-- Listed entries follows --

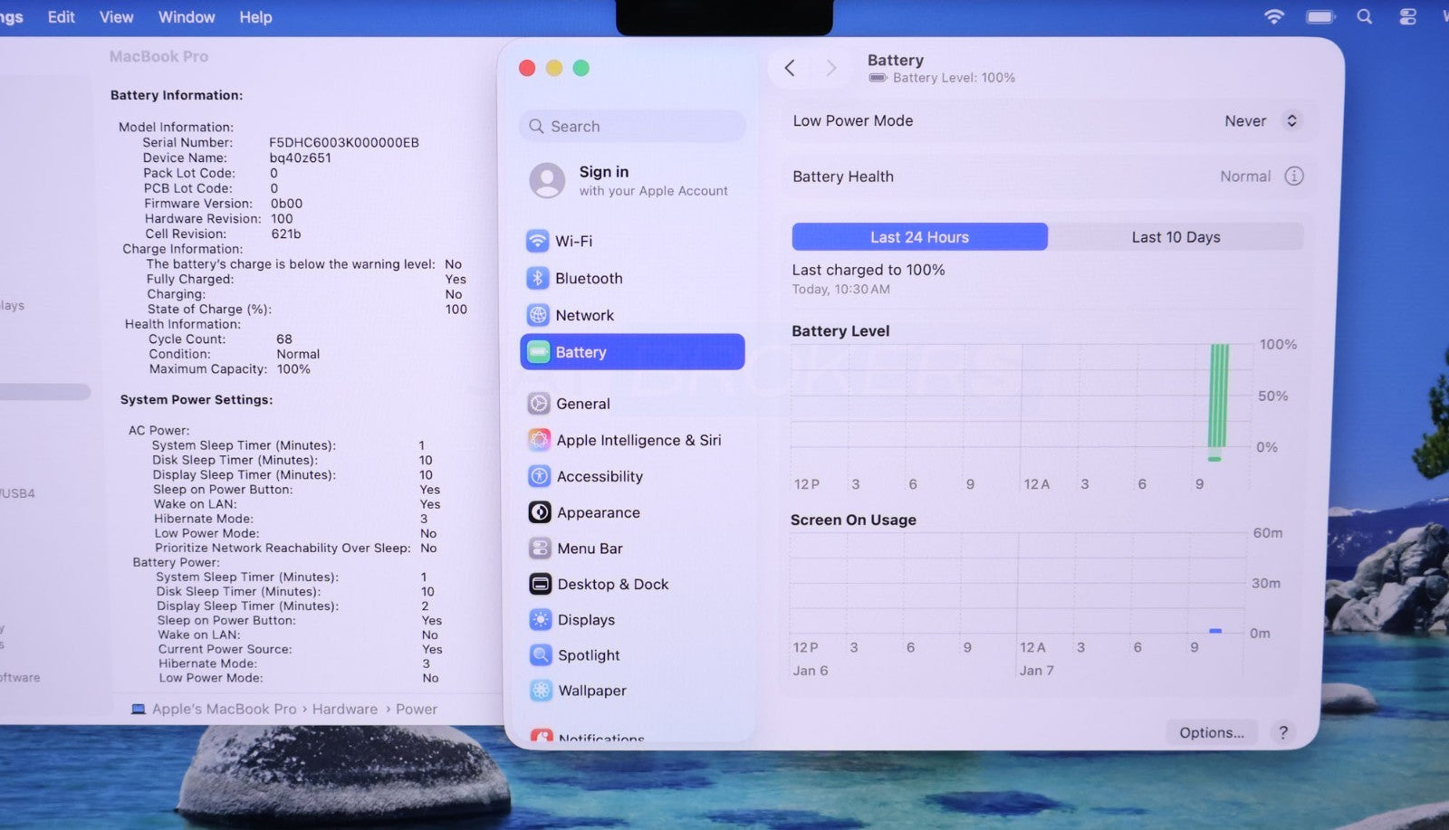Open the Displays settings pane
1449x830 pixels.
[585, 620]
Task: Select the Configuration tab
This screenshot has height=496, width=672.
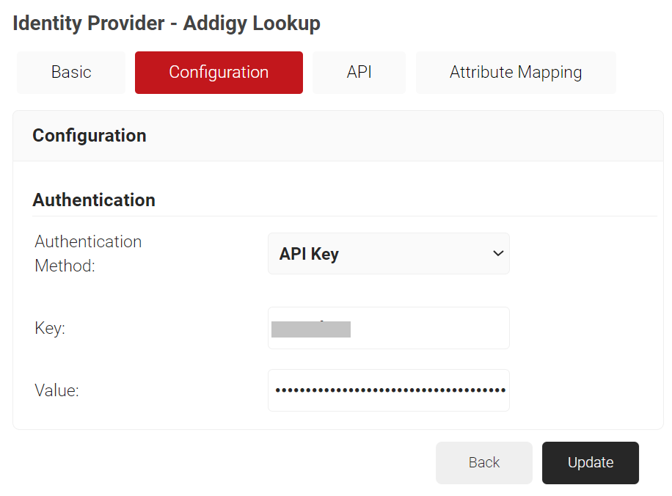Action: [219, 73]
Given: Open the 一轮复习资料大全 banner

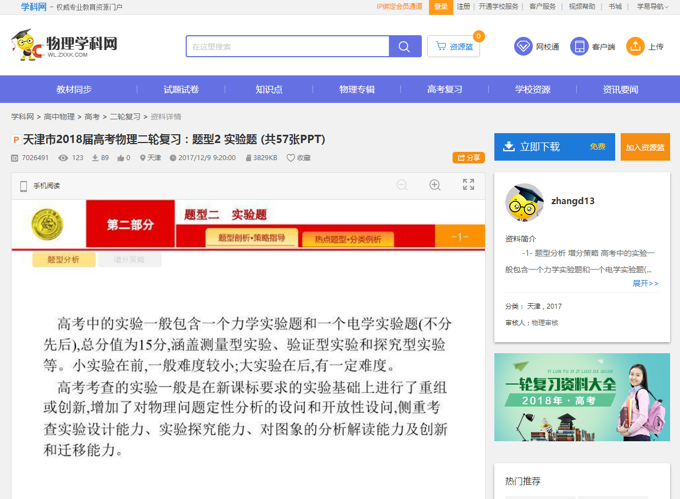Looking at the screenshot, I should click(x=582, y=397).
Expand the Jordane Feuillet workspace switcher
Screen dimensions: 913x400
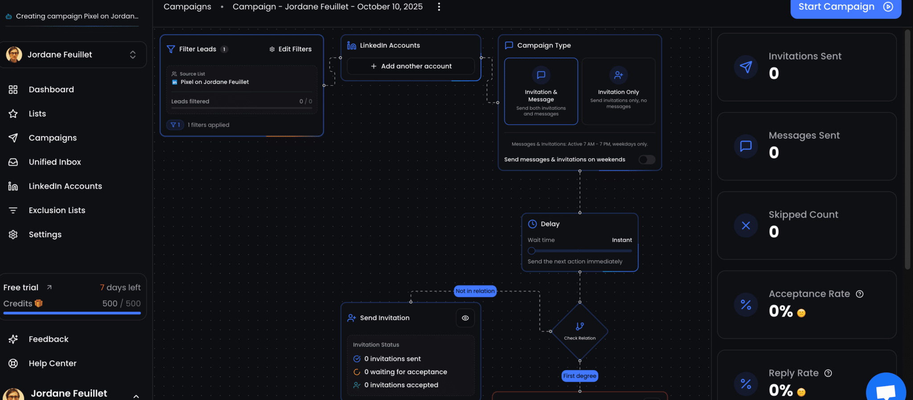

-- Listed entries concluded --

The problem: The lines to retype run from the one containing "Given: Open the 一轮复习资料大全 banner" through the last line of the records above; write them exactly and skip the pictures.

Answer space:
Given: Open the 一轮复习资料大全 banner

Looking at the screenshot, I should click(x=582, y=397).
Expand the Jordane Feuillet workspace switcher
Screen dimensions: 913x400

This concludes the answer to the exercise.